> Exercise brief
Extend the reader comments below about Catholic liturgy and the Traditional Latin Mass, picking up after their last sentence.

> Reading passage
Least the end times come before their day, we are called to this fight, Sir. And if you cannot or will not see that, this is a fight that is not for the educated and wise, rather it is the fight of simple working men against the very gates of hell. God is with us, for the day of the anti-Christ has not yet come. Stand with us against evil in the fight or don't. The fight is comming. The choice is yours, Sir. Stand with us and fight, be angry in the simple cleanness of the fight for our Church, or don't. Today, there is no place for those who are unwilling to die for Christ while standing with jaw clenched, and clear eyes, and resolved heart. Will you fight, Sir? Will you stand for the restoration of men to their authority as husbands and fathers? Will you stand for cleaning up the perversions of Our Church? Will you fight the gates of hell, Sir? Today, that is what we are called to. Join us or stay blind to the fight. The fight is here.
We aren't "Rad-Trad's", Dr. Hahn. We're just men who work every day and see Our Church for the raging wild woman she has become. We will stop this but, it is not for the faint of heart, Sir. So, step aside if you will not step up. Your smile as a "Glad-Trad" offends me, Sir. It angers me. The hands of Our Church are soaked in blood and you smile, Sir? With all due respect, you smile as you blind yourself to the death of Christ in the very woumbs of their own mothers! Yes, Sir. I am angry. And I am not pleased with your glad smile. Enjoy your history books, Dr. Hahn. God isn't smirking like some child. God has let women slay His Son 1.5 billion times while you do nothing to clench your jaw as a father who has had quite enough. We men have had quite enough of The Churches nonsense, perversity, and the blood-lust that has come as a result of Her obsession with women and homosexuals. We are called to spread to Word of God, and The Church has turned its back on that Word.
I will stand with St. Ignatius and we men will fix Our Church as he once did, from within it. I dare to say, seeing what was going on in The Church of his own day, St. Ignatius was quite angry. So too, are we angry. And we have had quite enough of Holy Mother Church being an insane woman. And we are tired of her failure to uphold and magnify the Word's of God.
I believe that it's not only about the validity of whichever Mass, but about it's worthiness (hope this is the right word to choose in what i'm trying to convey). The NO is not worthy, it's a watered down version of the proper Mass we've worshipped our God with for ages. It's not for us to enjoy, it's to properly worship God, and offer Him tue sacrifice of His Son. And NO CAN be "dangerous" in terms that it subtly changes the focus from sacrifice to feast, which in time either erodes the faith in some people, or prevents them from worshipping God in the fullest most beautiful way. I know there will always be people who say "it didnt erode MY faith at all", and I love the fact that it didnt do it for you. But we still have been robbed of the proper most worthy Mass, with the introduction and dominance of the NO. It may not have changed you or your family in your opinion, but it has at least changed the Catholic community around you.
And to address the opinion in the video that both should exist next to eachother... in the ideal scenario, i believe NO should be scrapped. There was no reason to introduce it in the first place
Love this discussion. I will say that I do not feel it was your protestantism in regards to liturgy searching. Many cradle Catholics have that same experience when we get a taste of reverence that has otherwise been muted or turned down as background noise in NO. Especially a NO in which you used as examples with the experimentation from the 70's.
Poor Catechesis for the majority of Catholics, including many of the older priests seems to be a dominant issue as even the simplest of questions are, in my experience, brushed off with a broad brush answer.

> Data supplied
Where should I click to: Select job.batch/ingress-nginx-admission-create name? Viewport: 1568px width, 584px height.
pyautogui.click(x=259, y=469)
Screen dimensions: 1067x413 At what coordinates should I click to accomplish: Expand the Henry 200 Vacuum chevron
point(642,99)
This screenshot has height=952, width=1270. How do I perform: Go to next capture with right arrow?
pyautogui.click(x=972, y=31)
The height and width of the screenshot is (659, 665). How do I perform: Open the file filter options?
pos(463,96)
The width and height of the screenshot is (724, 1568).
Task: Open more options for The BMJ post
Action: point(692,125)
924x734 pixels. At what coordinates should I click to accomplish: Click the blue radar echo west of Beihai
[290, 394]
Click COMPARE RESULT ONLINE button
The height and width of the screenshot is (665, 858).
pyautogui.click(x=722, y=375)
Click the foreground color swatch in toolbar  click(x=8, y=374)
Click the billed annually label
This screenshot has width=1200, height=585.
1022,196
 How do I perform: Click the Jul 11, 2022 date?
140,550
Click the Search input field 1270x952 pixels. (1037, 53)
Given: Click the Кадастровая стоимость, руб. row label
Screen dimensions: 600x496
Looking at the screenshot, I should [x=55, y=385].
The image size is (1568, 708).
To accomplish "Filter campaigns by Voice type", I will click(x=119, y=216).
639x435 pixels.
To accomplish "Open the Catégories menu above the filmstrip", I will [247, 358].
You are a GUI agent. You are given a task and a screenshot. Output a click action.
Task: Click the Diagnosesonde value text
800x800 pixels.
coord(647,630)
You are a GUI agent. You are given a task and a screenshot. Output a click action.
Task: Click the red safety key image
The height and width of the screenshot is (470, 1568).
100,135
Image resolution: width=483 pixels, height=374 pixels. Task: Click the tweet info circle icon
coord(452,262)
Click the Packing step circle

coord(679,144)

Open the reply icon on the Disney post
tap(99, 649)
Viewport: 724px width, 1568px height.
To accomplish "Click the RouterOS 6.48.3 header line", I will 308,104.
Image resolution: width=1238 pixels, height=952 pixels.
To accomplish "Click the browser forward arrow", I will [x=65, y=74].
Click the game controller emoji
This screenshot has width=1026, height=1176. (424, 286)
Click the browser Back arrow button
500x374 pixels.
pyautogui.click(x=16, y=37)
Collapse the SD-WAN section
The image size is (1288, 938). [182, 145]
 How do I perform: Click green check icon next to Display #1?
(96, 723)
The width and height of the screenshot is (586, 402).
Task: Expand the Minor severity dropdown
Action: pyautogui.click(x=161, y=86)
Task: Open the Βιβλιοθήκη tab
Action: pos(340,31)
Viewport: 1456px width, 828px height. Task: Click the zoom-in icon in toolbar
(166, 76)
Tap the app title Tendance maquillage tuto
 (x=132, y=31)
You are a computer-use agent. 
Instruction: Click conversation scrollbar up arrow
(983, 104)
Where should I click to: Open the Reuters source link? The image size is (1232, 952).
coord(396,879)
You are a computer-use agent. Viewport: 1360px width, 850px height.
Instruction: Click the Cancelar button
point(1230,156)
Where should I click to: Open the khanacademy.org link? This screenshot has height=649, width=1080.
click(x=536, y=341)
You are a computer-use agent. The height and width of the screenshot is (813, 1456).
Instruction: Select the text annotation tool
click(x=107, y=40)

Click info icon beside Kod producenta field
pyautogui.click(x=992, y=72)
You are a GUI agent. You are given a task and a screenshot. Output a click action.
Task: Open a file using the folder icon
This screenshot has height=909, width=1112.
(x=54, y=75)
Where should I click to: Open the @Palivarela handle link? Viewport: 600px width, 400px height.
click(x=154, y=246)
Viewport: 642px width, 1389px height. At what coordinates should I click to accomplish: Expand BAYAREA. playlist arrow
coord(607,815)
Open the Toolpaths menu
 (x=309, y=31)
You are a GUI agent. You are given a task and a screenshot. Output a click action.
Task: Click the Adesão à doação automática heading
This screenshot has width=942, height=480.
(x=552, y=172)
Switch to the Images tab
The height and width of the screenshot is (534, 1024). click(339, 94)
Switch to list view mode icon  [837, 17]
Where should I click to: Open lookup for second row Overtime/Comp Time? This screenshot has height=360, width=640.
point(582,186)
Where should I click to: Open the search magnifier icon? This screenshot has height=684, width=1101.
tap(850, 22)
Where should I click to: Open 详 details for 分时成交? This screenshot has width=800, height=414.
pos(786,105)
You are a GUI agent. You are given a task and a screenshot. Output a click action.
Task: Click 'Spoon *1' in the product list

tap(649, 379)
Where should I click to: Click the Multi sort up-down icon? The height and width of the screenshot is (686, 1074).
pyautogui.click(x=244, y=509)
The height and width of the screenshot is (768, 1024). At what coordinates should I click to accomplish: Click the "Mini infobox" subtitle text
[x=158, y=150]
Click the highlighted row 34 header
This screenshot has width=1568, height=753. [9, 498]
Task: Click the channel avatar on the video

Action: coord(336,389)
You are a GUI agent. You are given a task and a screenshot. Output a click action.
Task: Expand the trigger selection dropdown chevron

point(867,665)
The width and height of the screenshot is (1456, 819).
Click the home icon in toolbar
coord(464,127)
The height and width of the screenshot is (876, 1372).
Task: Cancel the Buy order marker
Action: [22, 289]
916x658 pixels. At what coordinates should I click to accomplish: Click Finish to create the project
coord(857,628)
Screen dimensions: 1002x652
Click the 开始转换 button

> Response to the exercise
Great talk gentlemen. God bless
If someone has a positive remark about the NO, you seem to delete it.
Nobody appreciates what they have...until they do not have it.
Well, I finally attended a TLM and it was definitely not all that the rad trads claim: the priest wore sneakers, his Latin pronunciation was terrible, and he rushed at distributing communion. There was not much reverence actually and a lot of lost attendees.
The solution is ultra reverence in the Novus Ordo with the TLM as an option. Train the seminarians right and speak more Latin in the Novus Ordo.
I hope Traditiones custodes will be rescinded asap and Summorum Pontificum reinstated.
Please note that I don't condone Marijuana Masses and Clown Masses and other such things, but I cherish being able to attend a Mass in the vernacular. I guess I would appreciate the Latin if I had the opportunity to learn the language.
Marijuana Mass? Lol
"We" didn't abandon anything. The "novo reforms" were foisted upon us without neither voice nor vote but via decree from the "infallible", his cronies and after the special counsel of "the chosen".
If neither the Catholic leaders, intellectuals nor the theologians admit such they are part of the problem and the eventual demise of catholicism. And, I daresay, not by accident.
Literally almost nobody complained when the new missal came out.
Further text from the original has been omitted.